### PROBLEM REQUIREMENTS
In this exercise, the entries below include pictures. Repeat exactly the lines from the line with "Instruction: Open Business" to the line with "Rate the translation with thumbs down", including both, but without the pictures.

### RECORDED DATA
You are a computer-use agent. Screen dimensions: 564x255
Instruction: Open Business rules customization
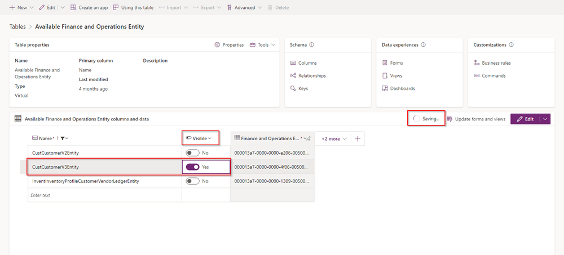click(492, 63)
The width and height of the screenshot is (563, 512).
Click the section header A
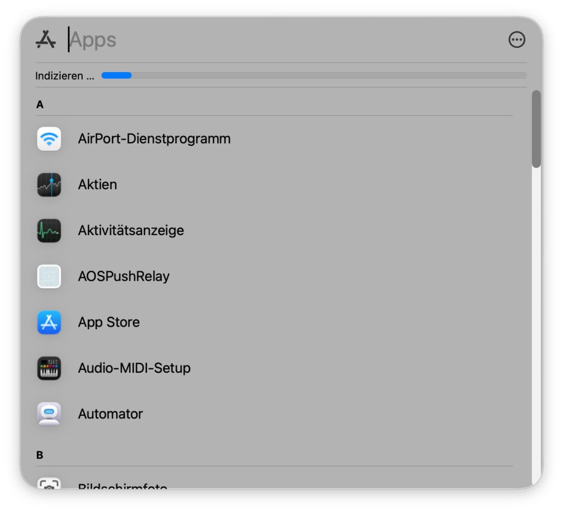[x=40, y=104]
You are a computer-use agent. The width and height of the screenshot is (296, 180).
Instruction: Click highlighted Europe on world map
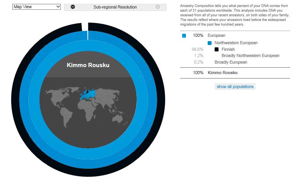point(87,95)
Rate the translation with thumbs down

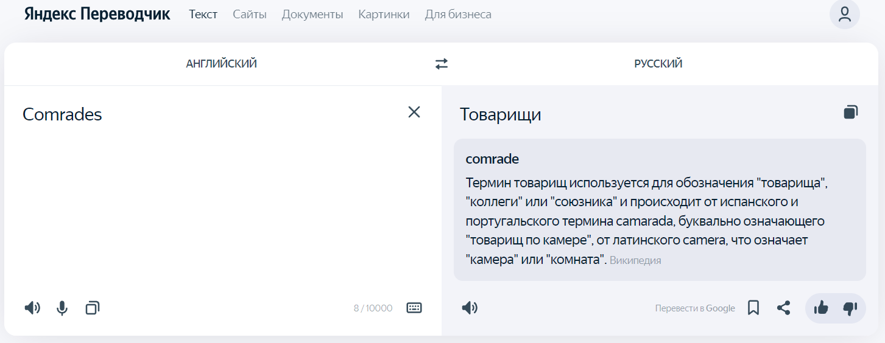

* * *

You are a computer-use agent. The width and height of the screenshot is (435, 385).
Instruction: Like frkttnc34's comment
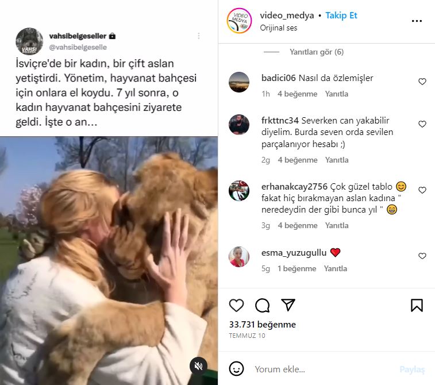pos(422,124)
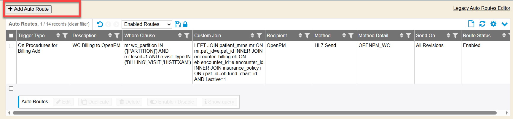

### EXPECTED ANSWER
Instruction: Open Business rules customization
click(492, 63)
The width and height of the screenshot is (563, 512).
Click the section header A
[x=40, y=104]
You are a computer-use agent. The width and height of the screenshot is (296, 180).
Instruction: Click highlighted Europe on world map
point(87,95)
Rate the translation with thumbs down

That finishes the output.